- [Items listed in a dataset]
####################

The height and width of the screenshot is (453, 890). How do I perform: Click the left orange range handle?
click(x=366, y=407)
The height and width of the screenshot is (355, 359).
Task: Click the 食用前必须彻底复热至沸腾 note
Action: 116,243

####################

- [Task instructions] When you copy the data, keep every line word for word.

- [Answer to this exercise]
The height and width of the screenshot is (453, 890). How do I perform: Click the left orange range handle?
click(x=366, y=407)
The height and width of the screenshot is (355, 359).
Task: Click the 食用前必须彻底复热至沸腾 note
Action: 116,243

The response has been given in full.